>> Begin

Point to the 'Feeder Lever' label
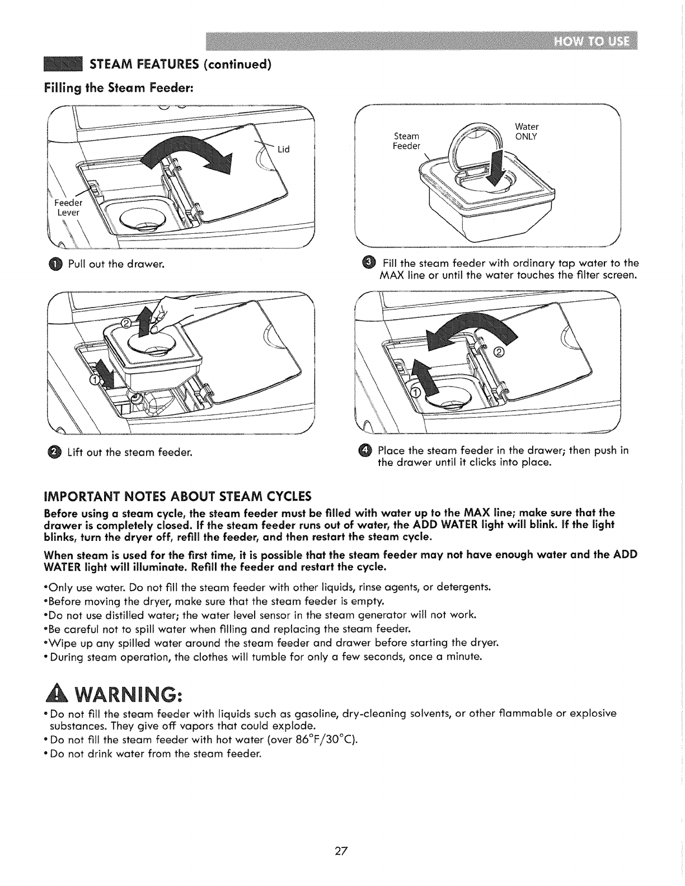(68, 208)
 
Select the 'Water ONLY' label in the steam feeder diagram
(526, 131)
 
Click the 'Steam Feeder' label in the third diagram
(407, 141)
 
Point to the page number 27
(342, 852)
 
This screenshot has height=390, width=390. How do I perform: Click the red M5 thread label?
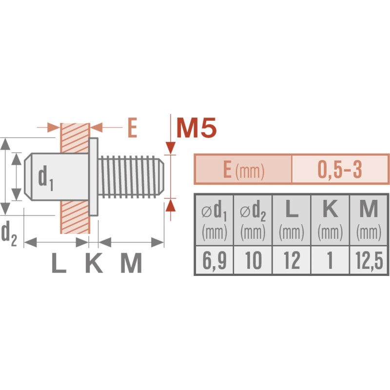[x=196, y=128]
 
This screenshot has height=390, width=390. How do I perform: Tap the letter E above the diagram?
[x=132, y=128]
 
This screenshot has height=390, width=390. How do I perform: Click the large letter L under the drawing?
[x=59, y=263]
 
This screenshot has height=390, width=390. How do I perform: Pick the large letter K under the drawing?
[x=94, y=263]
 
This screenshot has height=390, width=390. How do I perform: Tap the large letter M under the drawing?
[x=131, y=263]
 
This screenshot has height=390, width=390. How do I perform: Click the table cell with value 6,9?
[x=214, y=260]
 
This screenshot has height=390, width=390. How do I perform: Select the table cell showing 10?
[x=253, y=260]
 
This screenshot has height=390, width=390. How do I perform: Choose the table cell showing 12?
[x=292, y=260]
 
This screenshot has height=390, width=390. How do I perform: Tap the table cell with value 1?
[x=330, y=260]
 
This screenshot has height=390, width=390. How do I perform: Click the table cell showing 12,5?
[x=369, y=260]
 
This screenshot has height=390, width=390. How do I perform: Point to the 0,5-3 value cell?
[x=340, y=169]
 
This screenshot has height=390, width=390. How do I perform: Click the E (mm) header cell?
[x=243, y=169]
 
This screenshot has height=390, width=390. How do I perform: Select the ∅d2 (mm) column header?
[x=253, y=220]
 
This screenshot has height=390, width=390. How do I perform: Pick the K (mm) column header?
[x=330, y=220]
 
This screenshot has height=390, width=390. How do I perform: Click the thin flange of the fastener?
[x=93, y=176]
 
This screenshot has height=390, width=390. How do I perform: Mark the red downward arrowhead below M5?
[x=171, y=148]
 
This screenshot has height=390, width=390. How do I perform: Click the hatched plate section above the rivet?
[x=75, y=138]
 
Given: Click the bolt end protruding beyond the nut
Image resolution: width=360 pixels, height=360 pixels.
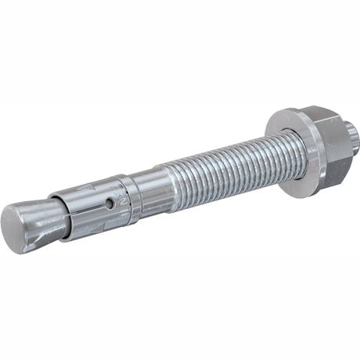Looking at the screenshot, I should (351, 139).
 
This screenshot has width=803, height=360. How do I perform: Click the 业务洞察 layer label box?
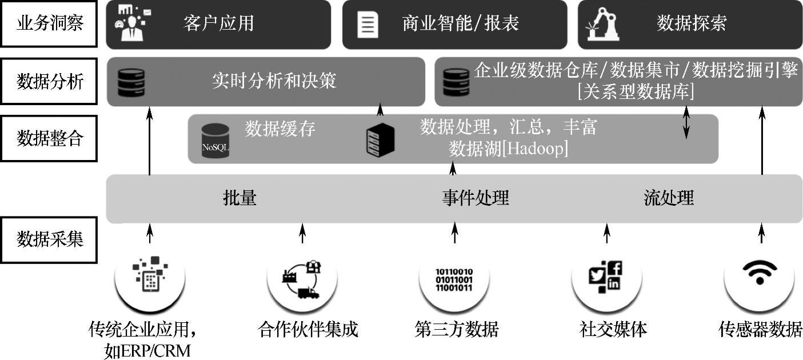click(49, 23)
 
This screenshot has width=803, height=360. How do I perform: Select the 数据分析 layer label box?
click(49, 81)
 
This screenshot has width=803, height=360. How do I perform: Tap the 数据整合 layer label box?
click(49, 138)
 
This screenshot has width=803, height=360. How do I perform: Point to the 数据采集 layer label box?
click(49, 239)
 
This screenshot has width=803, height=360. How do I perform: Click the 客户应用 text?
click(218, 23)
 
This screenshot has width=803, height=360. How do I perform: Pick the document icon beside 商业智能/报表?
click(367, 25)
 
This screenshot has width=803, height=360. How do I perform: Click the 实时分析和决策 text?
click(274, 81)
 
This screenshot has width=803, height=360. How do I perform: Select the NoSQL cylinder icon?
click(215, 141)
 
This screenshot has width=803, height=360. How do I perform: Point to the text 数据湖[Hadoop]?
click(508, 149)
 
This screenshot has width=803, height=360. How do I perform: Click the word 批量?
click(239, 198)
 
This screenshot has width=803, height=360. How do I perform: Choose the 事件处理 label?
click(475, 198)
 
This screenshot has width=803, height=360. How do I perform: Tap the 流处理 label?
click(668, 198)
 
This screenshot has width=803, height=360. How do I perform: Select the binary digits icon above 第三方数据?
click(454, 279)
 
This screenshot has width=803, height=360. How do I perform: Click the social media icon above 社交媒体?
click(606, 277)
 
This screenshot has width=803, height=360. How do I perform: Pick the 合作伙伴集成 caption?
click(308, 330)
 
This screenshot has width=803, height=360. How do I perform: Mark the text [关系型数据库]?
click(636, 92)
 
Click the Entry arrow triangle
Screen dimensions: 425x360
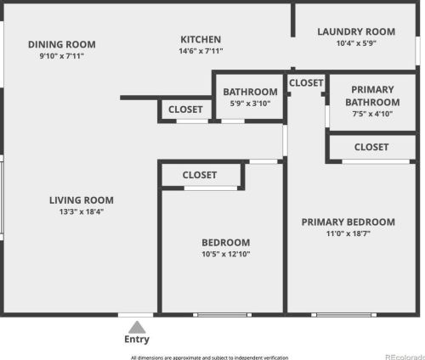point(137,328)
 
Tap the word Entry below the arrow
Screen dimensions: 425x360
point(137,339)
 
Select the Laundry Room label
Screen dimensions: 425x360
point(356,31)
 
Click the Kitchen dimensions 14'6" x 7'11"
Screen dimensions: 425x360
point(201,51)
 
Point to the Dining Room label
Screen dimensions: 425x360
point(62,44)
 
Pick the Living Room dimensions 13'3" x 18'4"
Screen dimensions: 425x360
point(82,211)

>> End

* **Written exercise**:
Can you render everything from the line containing "Pick the Living" down through the last of the entries, both ends included, as a JSON list of strings with one string per line and blank lines omitted?

* **Exercise output**:
[
  "Pick the Living Room dimensions 13'3\" x 18'4\"",
  "Screen dimensions: 425x360",
  "point(82,211)"
]